RSS-Bridge / rss-bridge

The RSS feed for websites missing it
https://rss-bridge.org/bridge01/
The Unlicense
7.36k stars 1.04k forks source link

XenForo Bridge, scrape entry titles from span.threadmarkLabel if substring /reader/ is present in url #1739

Open Church- opened 4 years ago

Church- commented 4 years ago

Is your feature request related to a problem? Please describe. So I'm a little frustrated when scraping serialized fiction threads off XenForo based forums, with the way current feed entry titles are generated. It seems ugly and makes it slightly annoying to see what posts are updated in tt-rss for me.

Describe the solution you'd like Ideally I'd like it if for XenForo based forum threads if the url containers the substring /reader/ which denotes that it's a reader mode thread with only threadmarked posts by the thread OP we were to grab feed entry titles from span elements with the class .threadmarkLabel.

Describe alternatives you've considered Although my knowledge of PHP is nil, I've tried implementing this myself to no luck: Despite setting title in a conditional block as such:

if(strpos($url, "/reader/") !== false){
    $title = $post->find('span.threadmarkLabel', 0)->plaintext;
} else {
    $title = $post->find('div[class~="message-content"] article', 0)->plaintext;
}

under extractThreadPostsV2, I'm still getting the current default entry title scraping behavior.

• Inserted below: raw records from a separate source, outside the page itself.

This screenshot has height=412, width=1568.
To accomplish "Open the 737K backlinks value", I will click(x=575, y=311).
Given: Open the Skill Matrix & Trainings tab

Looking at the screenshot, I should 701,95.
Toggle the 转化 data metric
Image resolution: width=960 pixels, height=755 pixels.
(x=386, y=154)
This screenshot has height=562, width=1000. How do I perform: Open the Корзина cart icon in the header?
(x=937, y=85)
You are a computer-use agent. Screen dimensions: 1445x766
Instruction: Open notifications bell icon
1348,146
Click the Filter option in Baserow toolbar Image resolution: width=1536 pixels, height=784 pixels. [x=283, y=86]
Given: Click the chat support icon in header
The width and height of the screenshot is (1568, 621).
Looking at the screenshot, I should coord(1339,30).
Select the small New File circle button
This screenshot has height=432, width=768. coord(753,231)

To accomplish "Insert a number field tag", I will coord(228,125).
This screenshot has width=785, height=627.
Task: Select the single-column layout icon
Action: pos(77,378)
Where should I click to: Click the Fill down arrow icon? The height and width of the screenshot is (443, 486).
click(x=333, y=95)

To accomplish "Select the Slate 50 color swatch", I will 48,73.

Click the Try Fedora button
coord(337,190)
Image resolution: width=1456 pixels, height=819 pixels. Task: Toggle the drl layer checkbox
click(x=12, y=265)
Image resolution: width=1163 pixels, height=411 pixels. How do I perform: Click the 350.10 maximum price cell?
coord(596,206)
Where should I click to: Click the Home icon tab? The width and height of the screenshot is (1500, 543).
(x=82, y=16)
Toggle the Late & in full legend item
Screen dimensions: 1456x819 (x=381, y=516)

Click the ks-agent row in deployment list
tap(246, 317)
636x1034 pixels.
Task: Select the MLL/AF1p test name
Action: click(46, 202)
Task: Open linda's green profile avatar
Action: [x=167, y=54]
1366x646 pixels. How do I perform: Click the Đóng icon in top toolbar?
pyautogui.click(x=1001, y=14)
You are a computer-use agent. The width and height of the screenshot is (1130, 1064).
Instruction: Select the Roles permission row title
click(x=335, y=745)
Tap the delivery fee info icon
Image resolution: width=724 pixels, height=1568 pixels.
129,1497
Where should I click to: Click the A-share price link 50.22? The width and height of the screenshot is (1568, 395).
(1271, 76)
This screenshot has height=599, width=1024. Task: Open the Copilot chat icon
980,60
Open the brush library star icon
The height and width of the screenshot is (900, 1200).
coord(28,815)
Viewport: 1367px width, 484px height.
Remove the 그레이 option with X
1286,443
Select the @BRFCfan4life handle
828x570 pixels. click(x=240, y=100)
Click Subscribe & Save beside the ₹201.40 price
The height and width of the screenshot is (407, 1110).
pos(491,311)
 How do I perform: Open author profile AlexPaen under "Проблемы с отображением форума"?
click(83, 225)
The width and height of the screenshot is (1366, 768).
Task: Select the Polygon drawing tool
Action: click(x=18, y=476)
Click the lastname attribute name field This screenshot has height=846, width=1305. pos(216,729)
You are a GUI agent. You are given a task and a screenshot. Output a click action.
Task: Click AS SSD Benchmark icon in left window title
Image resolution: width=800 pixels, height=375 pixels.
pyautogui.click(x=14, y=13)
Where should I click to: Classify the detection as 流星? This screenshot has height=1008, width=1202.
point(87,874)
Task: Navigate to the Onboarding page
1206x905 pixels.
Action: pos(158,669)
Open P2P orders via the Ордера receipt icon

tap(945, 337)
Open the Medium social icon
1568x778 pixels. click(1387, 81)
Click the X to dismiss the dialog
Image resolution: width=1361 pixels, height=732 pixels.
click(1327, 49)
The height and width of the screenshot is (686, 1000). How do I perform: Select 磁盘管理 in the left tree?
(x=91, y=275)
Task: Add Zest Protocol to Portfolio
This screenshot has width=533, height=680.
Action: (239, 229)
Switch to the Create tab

Even just doing away with a conditional block and setting title always to:

$title = $post->find('span.threadmarkLabel', 0)->plaintext;

defaults to the current standard behavior somehow.

Additional context image

Ideally I'd like to scrape the text from there. It's encoded as:

<span id="threadmark-88730" class="threadmarkLabel " data-xf-init="tooltip" data-original-title="Threadmark created by UnwelcomeStorm on Aug 11, 2016">Chapter 1</span>

Ideally if someone could tell me where I'm being stupid, I'll just patch it into my local copy.

Church- commented 4 years ago

@LogMANOriginal You wrote the XenForo bridge, so perhaps you have some thoughts?

I'm admittedly puzzled on how despite changing the way I scrape entry item titles to the last method mentioned in my comment, completely replacing the title extraction with no branching based on url substring, it seems to fallback to the original behavior of the bridge. Despite that code no longer existing in my instance.

em92 commented 4 years ago

@Church-, @LogManOriginal is inactive for a long time. Not sure, he will answer.

Church- commented 4 years ago

@em92 Ah that's good to know, thank you.

Hmm, I don't suppose you might know whether I'm looking in the right place?

I had assumed the item array is to hold all the contents for a given feed item and therefore to change the title in that item array would change the feed entry title in my RSS reader.

Although perhaps I'm wrong as the current working behavior is seemingly overtaking my patch.

Or perhaps I'm just using the find() method incorrectly to extract a span class.